Stated exercise: Rewrite every one of the records below with each "icon" swapped for "button" and everything else unchanged. Leave out the pictures.

Records for this task:
┏━━

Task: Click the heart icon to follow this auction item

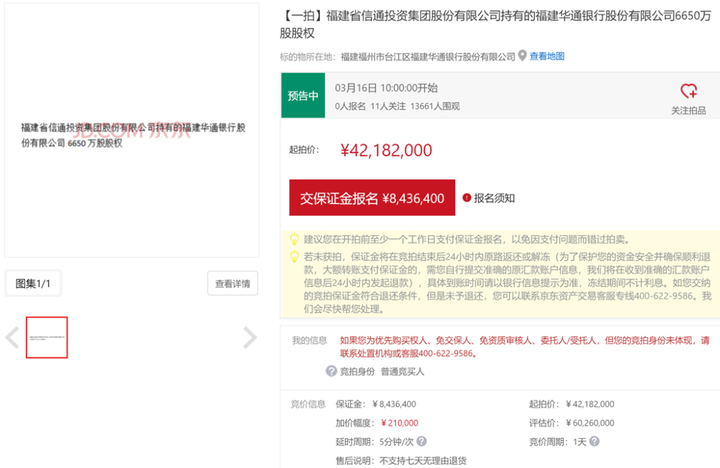Action: coord(688,91)
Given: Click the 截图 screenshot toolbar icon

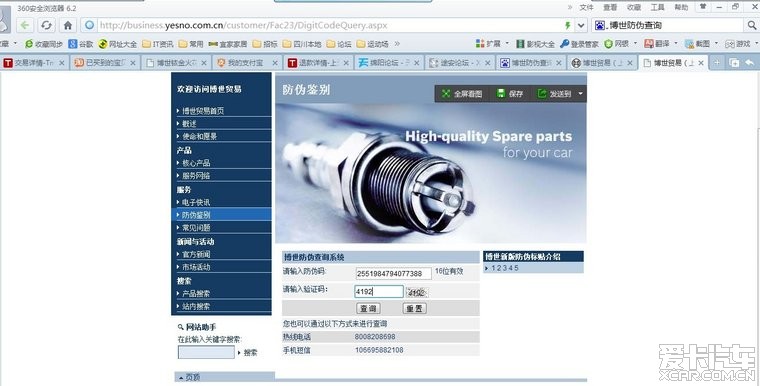Looking at the screenshot, I should (697, 44).
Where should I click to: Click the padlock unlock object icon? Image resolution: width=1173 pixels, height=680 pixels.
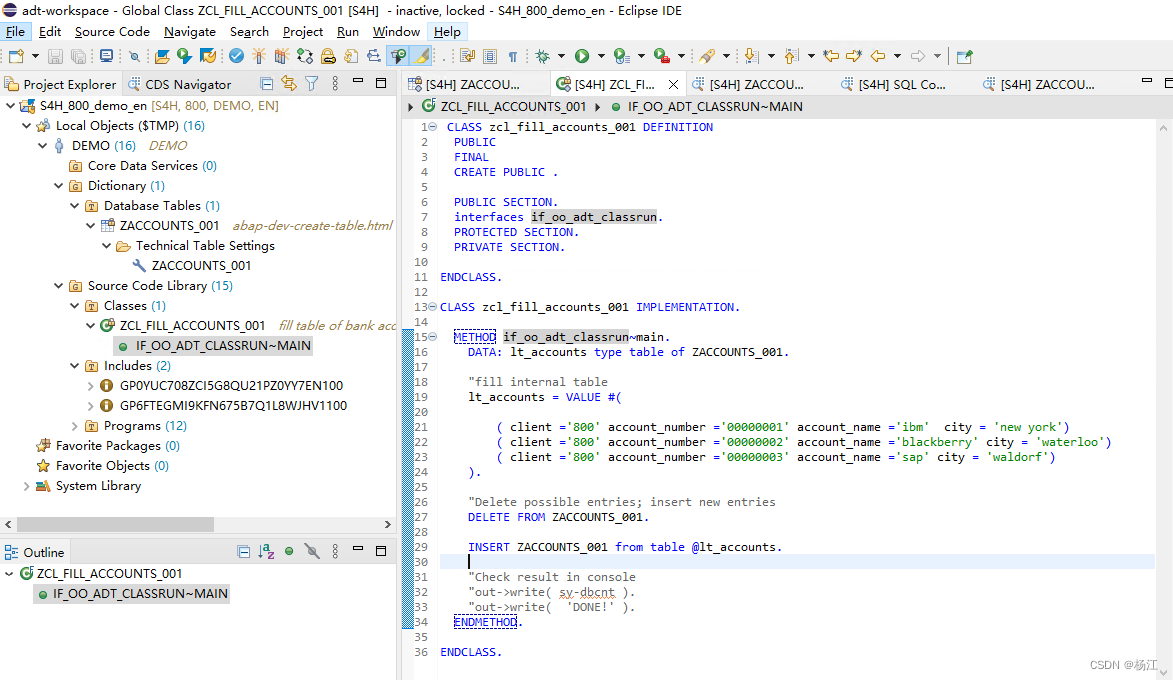tap(328, 56)
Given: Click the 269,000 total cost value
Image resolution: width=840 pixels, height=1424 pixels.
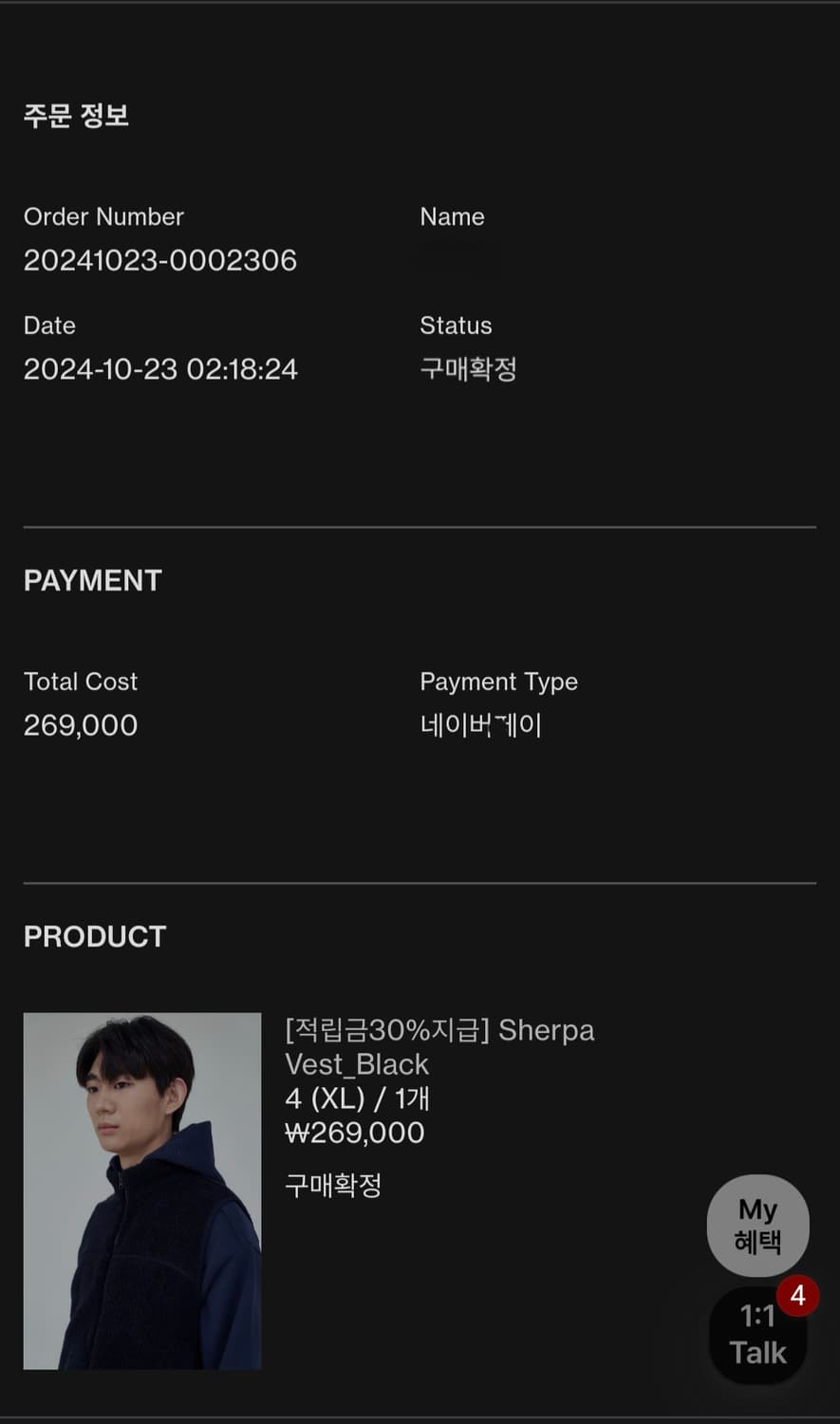Looking at the screenshot, I should coord(81,726).
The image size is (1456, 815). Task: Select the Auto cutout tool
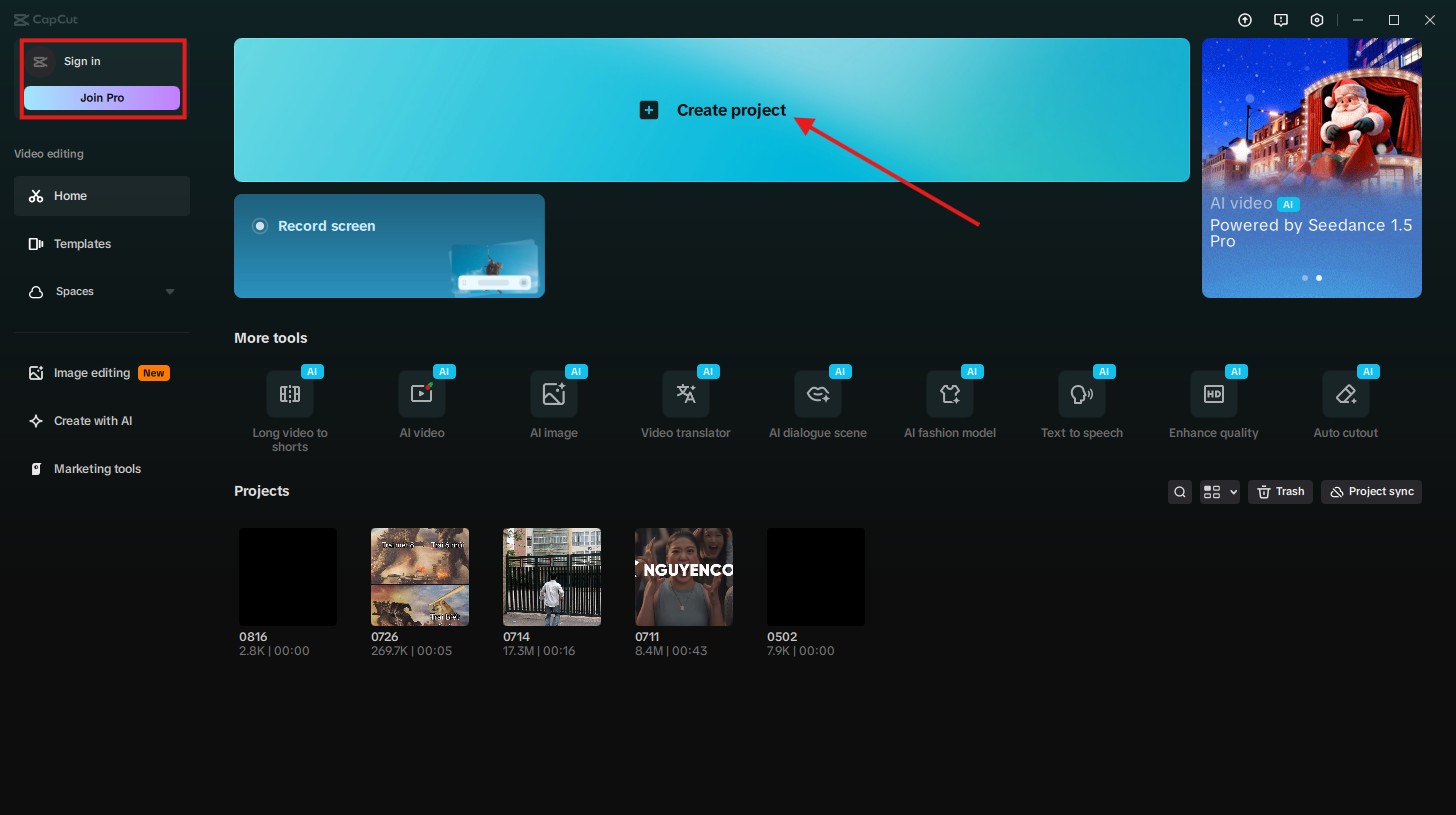tap(1345, 394)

┗━━

Written reply:
Task: Click the heart button to follow this auction item

Action: coord(688,91)
Given: Click the 截图 screenshot toolbar button

Looking at the screenshot, I should (697, 44).
Where should I click to: Click the padlock unlock object button? Image resolution: width=1173 pixels, height=680 pixels.
tap(328, 56)
Given: Click the 269,000 total cost value
Image resolution: width=840 pixels, height=1424 pixels.
Looking at the screenshot, I should coord(81,726).
The image size is (1456, 815). Task: Select the Auto cutout tool
tap(1345, 394)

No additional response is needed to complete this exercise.